Saturday 23 May 2009

Poetry - Britain and Scandinavia

Poetry features quite frequently on this blog, in translation of course. And most of what we translate here is contemporary poetry, i.e. what Nordic and Estonian poets are writing now, this century.

However, in mainstream cultural British discourse poetry appears to be an insecure recital of the names of Daffodil Wordsworth, Bi Shakespeare, Papist Donne and other poets who wrote centuries ago. Or they glide effortlessly over to a few contemporary bigshots like Bowell Motion, his mentor Parental Fuckup Larkin, Deathly Leamington Betjeman, Wife-Beater Hughes, and a few other terribly British names, regurgitated and -cycled ad nauseam. Plus a few Yanks, because they write in the same language as we do, to pad out the anthologies.

As well as the recital of names, there is the recital of poetry. Poetry appears to only come alive for Brits if read in a pub while hoi polloi are pushing past for drinks, chattering loudly about things banal and venal, while the poor versifier is straining to make herself heard.

I saw Griff Rhys Jones waxing wonderful about poesy the other night on TV, and now see in the Daily MP Exposograph an article by Simon Schama, also on poetry, linked in with the appearance of this latter guru next Tuesday, also on TV. But judging by what these two gents are spouting, you could not imagine that poetry exists beyond the saintlinesse of the English language, from Anglo-Saxon to rap. Nowhere would you even get an inkling that there is verse beyond Blighty, in the bowels of Europe.

Another nuttiness is when Brits oooh and aaah about the exotic species: the Woman Poet. Now we've got a Poet Laureate who is not only a woman, but also wants to swig the free port, and as a cunning linguist is maybe even prepared to tip the velvet. And Brits, who seem to have lost their compass regarding poetry, regard this as an-ever-so exotic-vibrant-exciting-novelatory mega-event.

What is so sad about the introversion of oh-so-many British readers is that they could discover perhaps hundreds of competent women poets if only they would cross the great water, as the I-Ching would have it, and look to the shores of Scandinavia and the Low Countries, plus Germany and France.

Many of the poets translated on this blog are women; some are even lesbian, or bi, or whatever. In Scandinavia, poetry is no longer the province of cigar-smoking bachelors in student clubs, as it may have been over there in the 19th century. In fact much good poetry is indeed written by women. Why are British publishers and readers so reluctant to have translated some of these women poets from Europe and beyond?

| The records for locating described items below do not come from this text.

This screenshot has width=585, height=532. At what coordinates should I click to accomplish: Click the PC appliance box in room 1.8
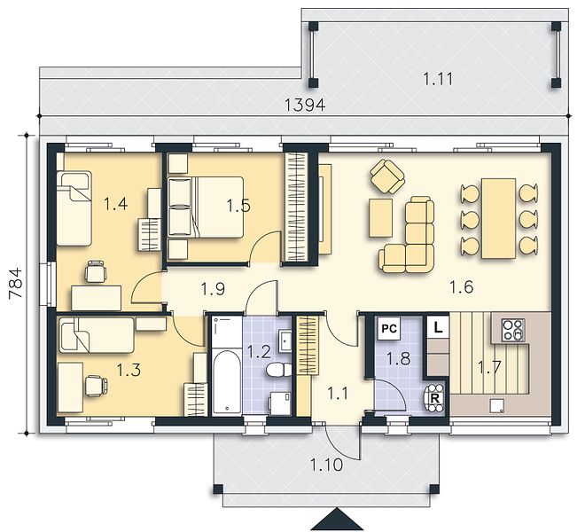pos(389,329)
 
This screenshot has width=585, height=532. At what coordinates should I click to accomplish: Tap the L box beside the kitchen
pos(438,327)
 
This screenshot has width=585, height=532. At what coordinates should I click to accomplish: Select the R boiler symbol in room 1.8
pos(434,398)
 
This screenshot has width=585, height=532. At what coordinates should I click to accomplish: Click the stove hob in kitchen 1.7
pos(513,330)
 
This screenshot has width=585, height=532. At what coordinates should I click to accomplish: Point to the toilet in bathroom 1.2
pos(279,370)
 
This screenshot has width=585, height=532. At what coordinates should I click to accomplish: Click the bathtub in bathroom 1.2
pos(226,382)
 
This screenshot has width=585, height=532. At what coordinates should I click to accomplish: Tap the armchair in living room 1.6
pos(387,176)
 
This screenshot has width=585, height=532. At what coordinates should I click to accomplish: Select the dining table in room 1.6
pos(499,218)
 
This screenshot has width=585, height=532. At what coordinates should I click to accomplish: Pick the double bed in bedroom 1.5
pos(206,207)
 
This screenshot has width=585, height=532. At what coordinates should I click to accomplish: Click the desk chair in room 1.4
pos(96,271)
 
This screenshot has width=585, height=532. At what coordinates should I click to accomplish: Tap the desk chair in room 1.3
pos(97,386)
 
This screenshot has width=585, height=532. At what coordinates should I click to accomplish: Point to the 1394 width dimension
pos(305,106)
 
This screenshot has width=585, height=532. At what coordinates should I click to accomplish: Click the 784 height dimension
pos(16,283)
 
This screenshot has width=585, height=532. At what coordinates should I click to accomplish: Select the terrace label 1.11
pos(438,79)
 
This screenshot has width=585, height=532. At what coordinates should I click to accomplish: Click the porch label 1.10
pos(326,466)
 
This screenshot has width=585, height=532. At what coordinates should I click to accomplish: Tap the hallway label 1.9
pos(213,289)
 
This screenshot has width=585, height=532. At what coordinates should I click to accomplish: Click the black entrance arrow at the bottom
pos(337,520)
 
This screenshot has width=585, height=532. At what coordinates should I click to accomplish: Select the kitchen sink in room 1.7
pos(497,405)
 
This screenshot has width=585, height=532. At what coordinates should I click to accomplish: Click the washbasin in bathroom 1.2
pos(285,340)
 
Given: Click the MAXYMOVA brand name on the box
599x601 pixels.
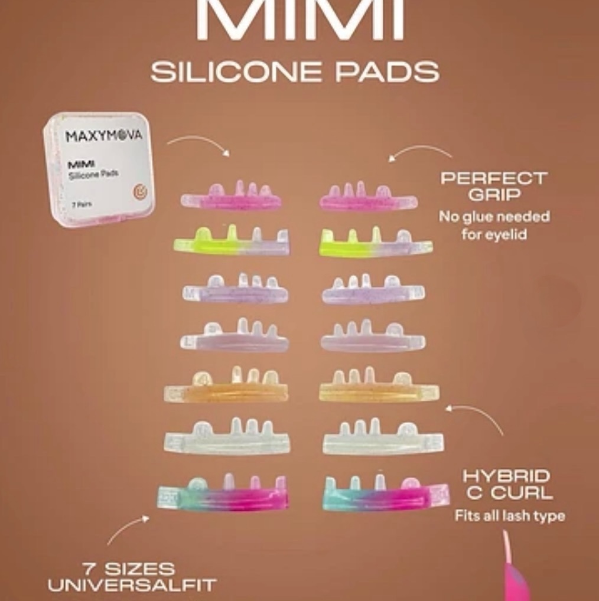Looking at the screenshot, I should click(103, 136).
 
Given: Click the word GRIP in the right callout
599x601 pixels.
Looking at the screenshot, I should click(494, 194).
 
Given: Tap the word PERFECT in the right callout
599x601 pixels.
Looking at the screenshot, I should click(494, 178).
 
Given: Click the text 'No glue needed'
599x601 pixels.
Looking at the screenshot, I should click(494, 217).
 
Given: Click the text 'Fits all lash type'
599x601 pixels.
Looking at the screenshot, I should click(509, 516).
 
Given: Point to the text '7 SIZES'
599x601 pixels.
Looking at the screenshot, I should click(129, 569).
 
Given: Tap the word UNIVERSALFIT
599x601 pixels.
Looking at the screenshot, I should click(132, 586).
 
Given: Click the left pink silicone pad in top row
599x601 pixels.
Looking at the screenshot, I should click(232, 198).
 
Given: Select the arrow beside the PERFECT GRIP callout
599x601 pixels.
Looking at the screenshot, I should click(419, 153).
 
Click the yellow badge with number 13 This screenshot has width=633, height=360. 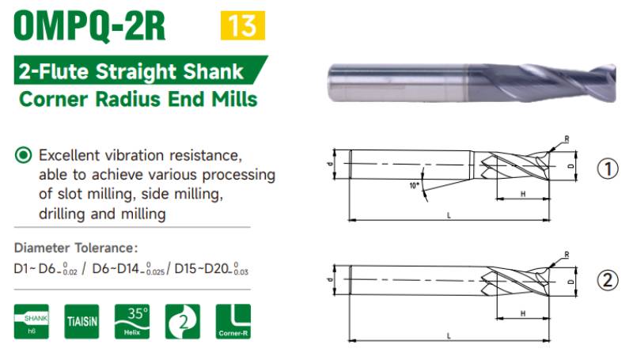pos(243,25)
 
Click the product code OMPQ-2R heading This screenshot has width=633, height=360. pos(89,25)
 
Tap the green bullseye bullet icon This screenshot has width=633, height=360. pos(23,155)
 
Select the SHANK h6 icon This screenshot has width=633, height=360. pos(32,321)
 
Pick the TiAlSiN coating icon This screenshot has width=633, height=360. pos(81,321)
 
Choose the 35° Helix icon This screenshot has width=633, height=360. pos(132,321)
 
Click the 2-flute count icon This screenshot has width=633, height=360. pos(183,321)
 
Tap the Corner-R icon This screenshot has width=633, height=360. pos(233,321)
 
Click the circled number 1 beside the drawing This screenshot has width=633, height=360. pos(608,169)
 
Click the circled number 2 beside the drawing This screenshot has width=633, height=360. pos(608,280)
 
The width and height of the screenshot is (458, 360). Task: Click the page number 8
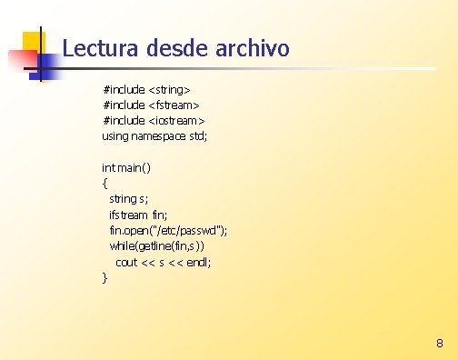click(440, 344)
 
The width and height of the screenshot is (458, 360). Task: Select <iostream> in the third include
click(176, 121)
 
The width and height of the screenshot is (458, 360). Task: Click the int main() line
click(126, 167)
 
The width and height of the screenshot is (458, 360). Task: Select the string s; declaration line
click(129, 198)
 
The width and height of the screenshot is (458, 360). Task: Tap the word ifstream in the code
click(128, 215)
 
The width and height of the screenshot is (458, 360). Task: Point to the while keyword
click(122, 245)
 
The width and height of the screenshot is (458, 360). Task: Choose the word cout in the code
click(126, 262)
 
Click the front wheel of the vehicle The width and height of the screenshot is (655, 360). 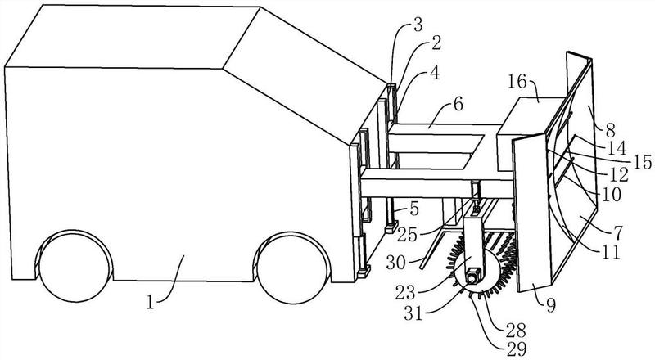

Why must English-only poets be tediously-endlessly promoted, as if poets are a home-grown species threatened with extinction, when there are already so many more in the many countries of Europe? It would do British poetry a world of good to have some cross-fertilisation with the Continentals. Cross-fertilisation implies two directions, not just for foreigners to copy great British models.